Several years ago, researchers created a new shade of black darker than any previously in existence, able to absorb 99.995 percent of any light that hits it. It’s surprising that Vincent Como didn’t snatch up some of the material to use in his artworks.
Based in Brooklyn, N.Y., the painter and printmaker has founded his own style of arch-modernism—the wave of art beginning in the late 1800s that didn’t so much demonstrate the Romanticism before it to be lacking in sophistication as it did ultimately overwhelm it with questions about the ability of artists to make an artistic statement at all.
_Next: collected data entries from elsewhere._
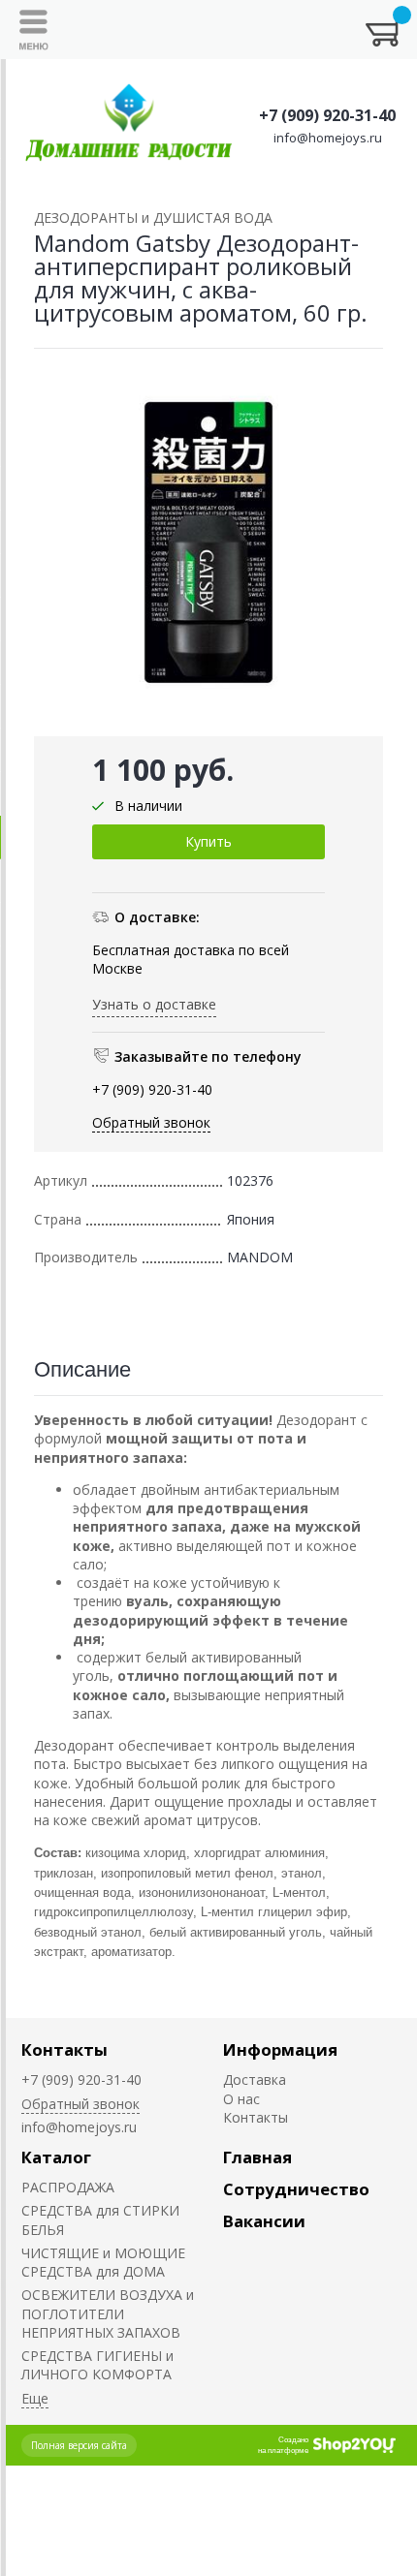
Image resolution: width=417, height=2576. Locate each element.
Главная (257, 2157)
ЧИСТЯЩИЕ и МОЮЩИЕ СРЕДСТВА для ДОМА (103, 2262)
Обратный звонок (151, 1122)
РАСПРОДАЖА (67, 2187)
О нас (241, 2099)
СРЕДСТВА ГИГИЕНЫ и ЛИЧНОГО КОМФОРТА (97, 2364)
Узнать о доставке (154, 1004)
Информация (280, 2049)
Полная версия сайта (79, 2445)
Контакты (64, 2049)
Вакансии (264, 2221)
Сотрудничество (296, 2189)
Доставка (254, 2079)
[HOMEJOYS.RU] (129, 124)
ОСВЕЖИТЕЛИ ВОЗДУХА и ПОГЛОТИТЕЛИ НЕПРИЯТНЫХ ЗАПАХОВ (107, 2313)
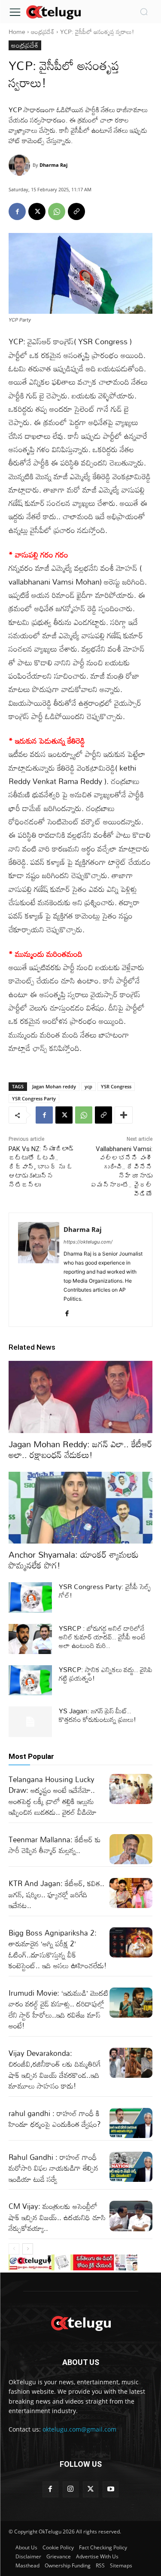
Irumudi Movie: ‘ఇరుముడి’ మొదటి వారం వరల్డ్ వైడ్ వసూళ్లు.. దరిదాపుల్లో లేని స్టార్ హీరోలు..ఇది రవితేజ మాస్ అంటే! (59, 2009)
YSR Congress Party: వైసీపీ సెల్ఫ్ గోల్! (105, 1591)
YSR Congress (116, 1086)
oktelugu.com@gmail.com (79, 2429)
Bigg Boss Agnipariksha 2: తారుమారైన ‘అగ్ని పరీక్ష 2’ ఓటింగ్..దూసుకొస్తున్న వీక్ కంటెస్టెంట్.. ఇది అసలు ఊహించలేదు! (58, 1949)
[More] (124, 1115)
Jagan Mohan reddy (54, 1086)
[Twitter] (91, 2489)
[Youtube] (110, 2489)
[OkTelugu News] (53, 11)
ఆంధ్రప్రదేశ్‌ (43, 31)
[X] (37, 211)
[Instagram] (71, 2489)
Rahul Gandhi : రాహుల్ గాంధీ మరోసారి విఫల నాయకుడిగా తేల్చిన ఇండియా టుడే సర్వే (53, 2168)
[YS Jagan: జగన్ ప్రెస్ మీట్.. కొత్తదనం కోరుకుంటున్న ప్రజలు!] (30, 1721)
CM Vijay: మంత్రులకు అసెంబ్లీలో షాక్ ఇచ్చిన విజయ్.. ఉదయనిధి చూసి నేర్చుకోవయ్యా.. (57, 2217)
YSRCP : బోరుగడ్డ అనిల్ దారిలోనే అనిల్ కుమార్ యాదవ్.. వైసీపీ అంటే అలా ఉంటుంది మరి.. (102, 1636)
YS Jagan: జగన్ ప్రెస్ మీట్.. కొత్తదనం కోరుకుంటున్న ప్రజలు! (97, 1715)
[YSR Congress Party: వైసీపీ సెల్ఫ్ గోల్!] (30, 1597)
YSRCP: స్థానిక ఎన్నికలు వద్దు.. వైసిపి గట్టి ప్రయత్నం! (105, 1674)
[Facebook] (17, 211)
Como comes right out and says it: “Is black the radiation of positive materiality, or the essence of negative disappearance?” It has been a question that framed much of the art of the 20th century, and he addresses it with a not-surprisingly minimalist set (“Blackspace,” pictured) that still manages to take on the history of painting, with works harking back to Ad Reinhardt and Franz Kline. This is a deeply philosophical collection, as he combines color theory, physics, alchemy, heavy metal music, religion and mythology in search of an understanding of the interrelation of black, darkness and matter.
Black may on one level represent absence, but also, he notes, “the pure and unrepentant mark of information,” digital data relying on the 0 as much as the 1 for its very existence. As much as we have resigned ourselves to being “postmodern,” modernity still retains its power to haunt.
Vincent Como: Haunting Modernity @ House Gallery, 110 W. 300 South (Peery Hotel basement), 801-910-1736, May 8-29.